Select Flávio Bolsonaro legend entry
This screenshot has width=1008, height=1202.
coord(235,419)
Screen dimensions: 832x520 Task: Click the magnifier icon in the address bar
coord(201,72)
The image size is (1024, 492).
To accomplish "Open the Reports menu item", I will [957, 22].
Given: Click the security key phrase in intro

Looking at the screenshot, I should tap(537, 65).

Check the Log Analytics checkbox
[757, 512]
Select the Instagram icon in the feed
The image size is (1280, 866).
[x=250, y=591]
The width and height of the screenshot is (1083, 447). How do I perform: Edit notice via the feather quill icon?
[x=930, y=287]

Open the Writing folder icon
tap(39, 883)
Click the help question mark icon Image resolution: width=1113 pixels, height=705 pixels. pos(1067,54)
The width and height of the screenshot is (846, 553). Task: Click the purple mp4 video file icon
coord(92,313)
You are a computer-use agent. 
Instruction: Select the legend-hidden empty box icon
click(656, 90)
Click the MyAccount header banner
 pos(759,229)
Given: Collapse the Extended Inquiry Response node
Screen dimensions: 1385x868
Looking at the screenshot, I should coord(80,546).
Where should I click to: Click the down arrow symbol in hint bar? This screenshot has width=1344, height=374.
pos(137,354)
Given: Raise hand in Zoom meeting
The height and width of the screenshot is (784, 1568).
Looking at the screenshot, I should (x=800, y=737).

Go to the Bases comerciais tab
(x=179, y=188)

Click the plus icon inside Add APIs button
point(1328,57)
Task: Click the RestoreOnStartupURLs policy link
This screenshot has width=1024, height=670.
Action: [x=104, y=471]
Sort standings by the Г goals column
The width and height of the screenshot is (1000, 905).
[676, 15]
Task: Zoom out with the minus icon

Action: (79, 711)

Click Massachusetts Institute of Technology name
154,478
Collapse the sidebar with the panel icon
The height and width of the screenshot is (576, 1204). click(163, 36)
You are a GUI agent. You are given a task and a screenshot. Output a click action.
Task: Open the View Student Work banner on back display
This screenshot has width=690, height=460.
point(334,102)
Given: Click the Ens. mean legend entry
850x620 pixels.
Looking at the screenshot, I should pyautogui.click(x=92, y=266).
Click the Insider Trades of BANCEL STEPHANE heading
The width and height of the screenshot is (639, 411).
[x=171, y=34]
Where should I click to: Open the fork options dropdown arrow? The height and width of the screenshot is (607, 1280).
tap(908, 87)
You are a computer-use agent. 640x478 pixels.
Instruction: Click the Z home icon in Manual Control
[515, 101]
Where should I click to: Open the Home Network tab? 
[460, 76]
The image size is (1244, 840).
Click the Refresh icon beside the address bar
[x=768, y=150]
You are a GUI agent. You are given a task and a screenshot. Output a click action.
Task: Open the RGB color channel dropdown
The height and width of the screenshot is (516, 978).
──────────────────────────────
Revise the records starting at the line containing "Given: Click the Ens. mean legend entry" and ending at the line containing "tap(908, 87)", replacing "dropdown arrow" with "dropdown caret" and leaving everything else unchanged. Give only those lines.

▶ CORRECT RESULT:
Given: Click the Ens. mean legend entry
850x620 pixels.
Looking at the screenshot, I should pyautogui.click(x=92, y=266).
Click the Insider Trades of BANCEL STEPHANE heading
The width and height of the screenshot is (639, 411).
[x=171, y=34]
Where should I click to: Open the fork options dropdown caret? The height and width of the screenshot is (607, 1280).
tap(908, 87)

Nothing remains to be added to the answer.